Era in particolare un ragazzino, a dispetto di Anagrafe e acciacchi. Non un ragazzino qualunque, ma uno ideale per la penna di Antoine de Saint-Exupéry, e non solo perché avevano un “santo” in comune…
Ho avuto la fortuna di conoscerlo nel 1989, ma è come mi avesse tenuto in grembo.
A lui devo molto del mio percorso professionale perchè il suo esempio è stato fondamentale per indirizzare tante scelte. Mi ha fatto capire che non bisogna mollare mai, che si deve continuare a dispetto di chi non crede o si prende beffa della strada intrapresa, che non va dimenticato che il proprio orizzonte non deve confondersi con quello limitato ed omologato degli altri, che bisogna inseguire i propri sogni e soprattutto raggiungerli.
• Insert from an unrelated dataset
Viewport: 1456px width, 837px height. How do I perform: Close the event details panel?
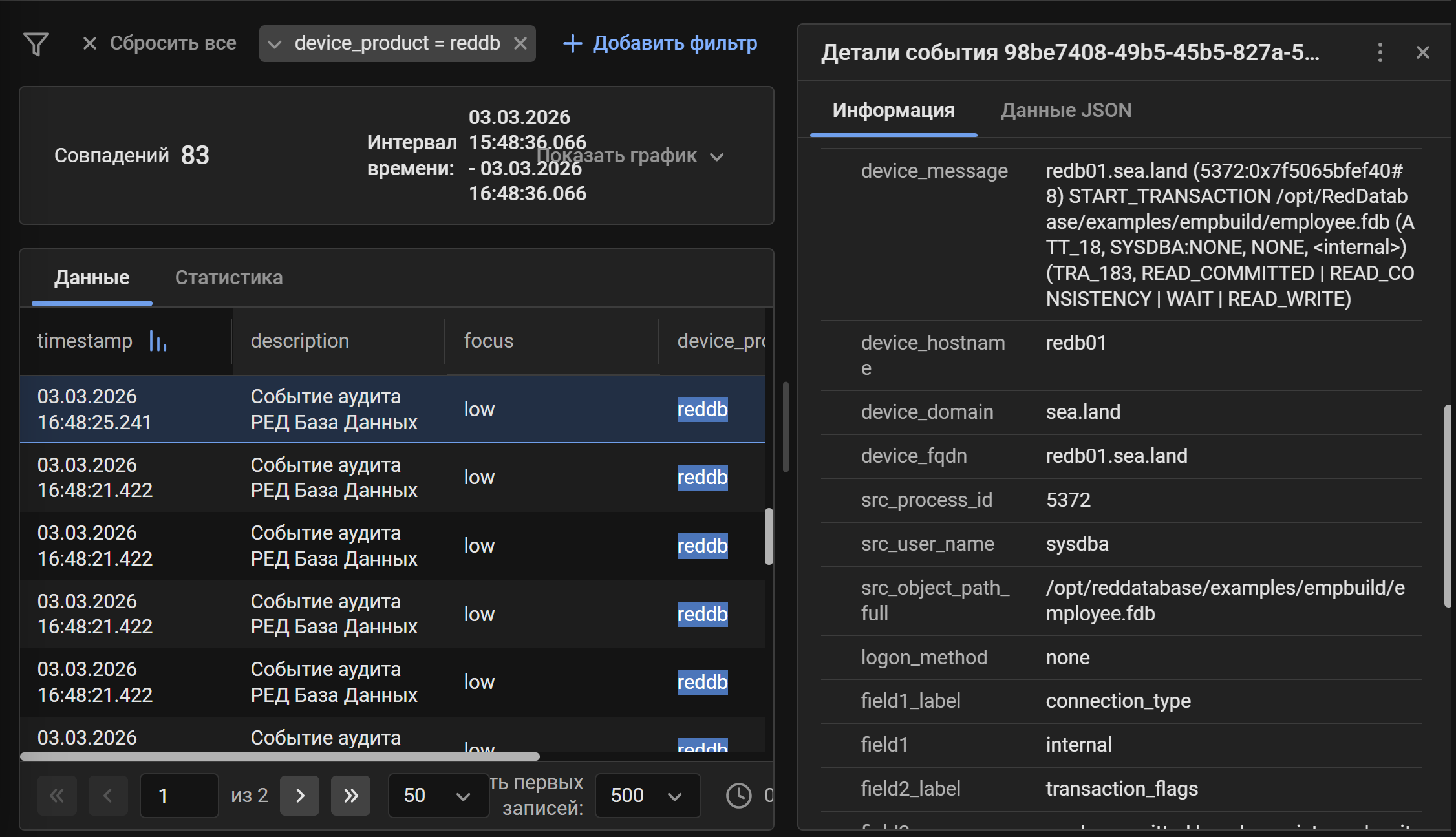click(x=1422, y=52)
Carlo Sarzana è quello che negli anni sessanta, quando gli strumenti tecnologici erano enormi templi fatti di valvole e di schede perforate e chi se ne occupava indossava camici bianchi quasi fossero i paramenti dei Grandi Sacerdoti, ha cominciato dottamente a scrivere di reati che potevano sfruttare quella che all’epoca era la mitologica “elaborazione dati”. E’ lui che per la prima volta ha abbinato il termine “cosiddetti” all’espressione oggi consueta (e forse già desueta) “computer crimes”.
Ribelle, nonostante l’austerità del suo ruolo. Forse per questo non ho faticato a prenderlo come riferimento. Corretto e leale fino all’autolesionismo. Probabilmente questa la visione del vero “uomo dello Stato” che mi è piaciuta e di cui non ho faticato a vederne fin da subito il prezzo che sarebbe toccato pagare.
Tra le mille cose che ha saputo scrivere e che editori coraggiosi hanno pubblicato mi piace ricordare il suo “Giovanni Falcone e Paolo Borsellino. Le cose non dette e quelle non fatte” uscito nella primavera del 2017 e alla cui presentazione ho avuto l’onore di sedere al tavolo dei relatori nella Sala della Regina della Camera dei Deputati.
Magistrato nel mirino delle Brigate Rosse all’inizio degli anni Ottanta, Carlo arriva ad essere protagonista di un famoso “volantino” in cui viene indicato come “il Giudice Sarzana, pregiudicato in libertà provvisoria”.
Carlo ha ribadito quel che mi aveva insegnato mio padre. A non avere paura.
E non è il semplice sprezzo del pericolo, l’ardimento o chissà quale altra connotazione che potrebbe calzare al “Miles gloriosus”. Chi vuole cambiare le cose che non vanno (e, purtroppo, non sempre ci riesce) non deve avere paura semplicemente di fare il proprio dovere, di dire quel che pensa, di manifestare i propri propositi, di portare a termine il lavoro che gli è stato assegnato. Tutto questo anche quando si matura la consapevolezza che quel che si sta facendo non piace a “chi sta sopra” e ancor meno a “chi sta in alto”, non verrà perdonato e influirà pericolosamente sulla propria carriera.
Con lui se ne va un pezzo di storia di questo Paese, oggi ricco di improvvisati patrioti che la storia non conoscono o che addirittura la vogliono riscrivere ispirati da un Orwell che non hanno mai letto.
Chi ora blatera a vanvera di cybersecurity e di criminalità digitale almeno per un giorno resti in silenzio. Ci ha lasciato un grande Maestro che non merita di sentire l’eco dei ciarlatani che pontificano dai loro immeritati scranni e poltrone.